Exploring Solid Shampoo: Everything You Need to Know
What is a solid shampoo?
A solid shampoo has the same functionality as a liquid shampoo: wash the hair and leave it clean. It comes in solid form, like a soap, and must be wetted and rubbed on the scalp (or hands) to produce foam.
In both cases, whether solid or liquid, shampoo contains one or more surfactants that allow the product to foam and clean the hair by catching the particles and carrying them away in the water when rinsed.
What is a solid shampoo made of?
One or more surfactants as mentioned earlier, but also powders, water or hydrosol, active ingredients and sometimes essential oils. A solid shampoo allows to wash the hair, and can be adapted to all types of hair. But it can also correspond to such or such type of hair by its composition.

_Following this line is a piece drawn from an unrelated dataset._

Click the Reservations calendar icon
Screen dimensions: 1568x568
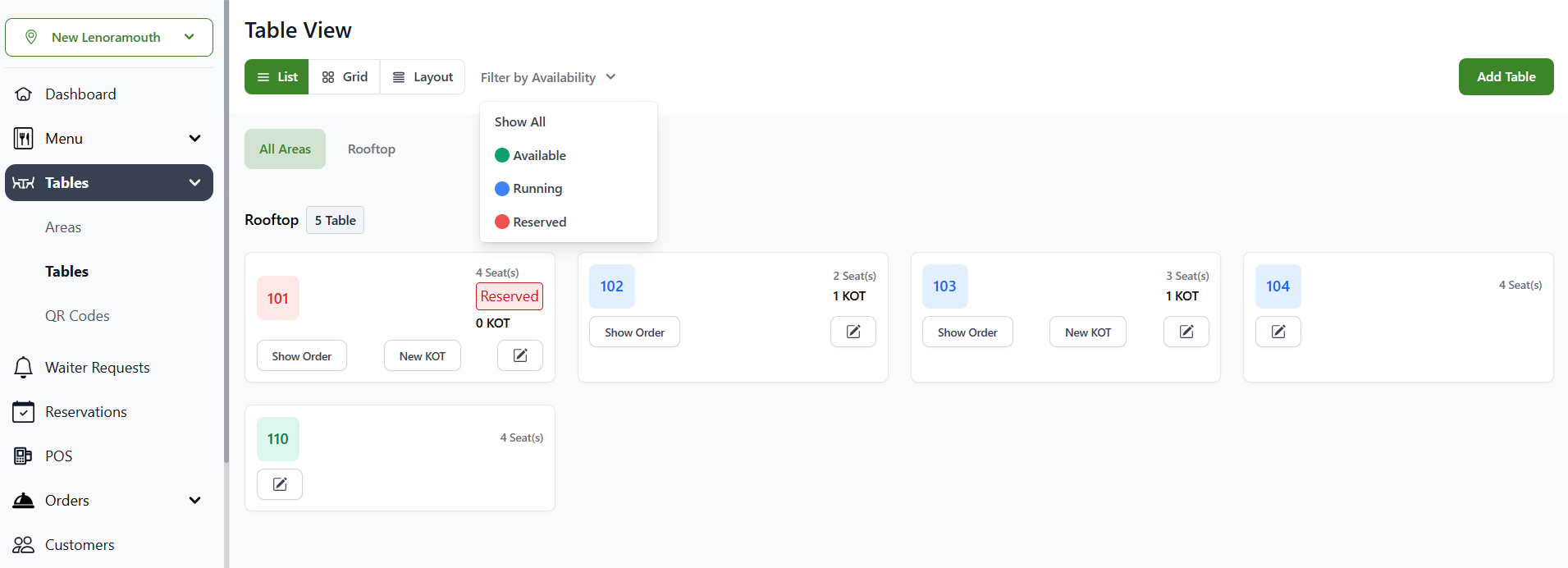24,412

The most common surfactants in solid shampoos
- SCI: Sodium cocoyl isethionate (used by itself for a thin foam or associated to SCS to soften it)
- SCS: Sodium coco sulfate (strong foaming power)
- SLSA: Sodium lauryl sulfoacetate
- SLMI: Sodium lauroyl methyl isethionate (gentler than other surfactants)
SLMI has a better biodegradability than other surfactants. The fact that the surfactant disintegrates properly in water and soils was a major concern for us at Ayda. That’s why we wanted to take up the challenge of offering a solid shampoo without any surfactant. Yes, without any surfactant! But how is this possible?
Washing hair with soap
Did you know that you could wash your hair with cold-saponified soap? Soap naturally produces foam, without adding surfactants. Soap is a surfactant by itself, but a 100% biodegradable surfactant due to its composition. This is why we have chosen to offer you a “soap” shampoo rather than a solid shampoo with surfactant. It is much gentler on the scalp and more easily biodegradable for the environment.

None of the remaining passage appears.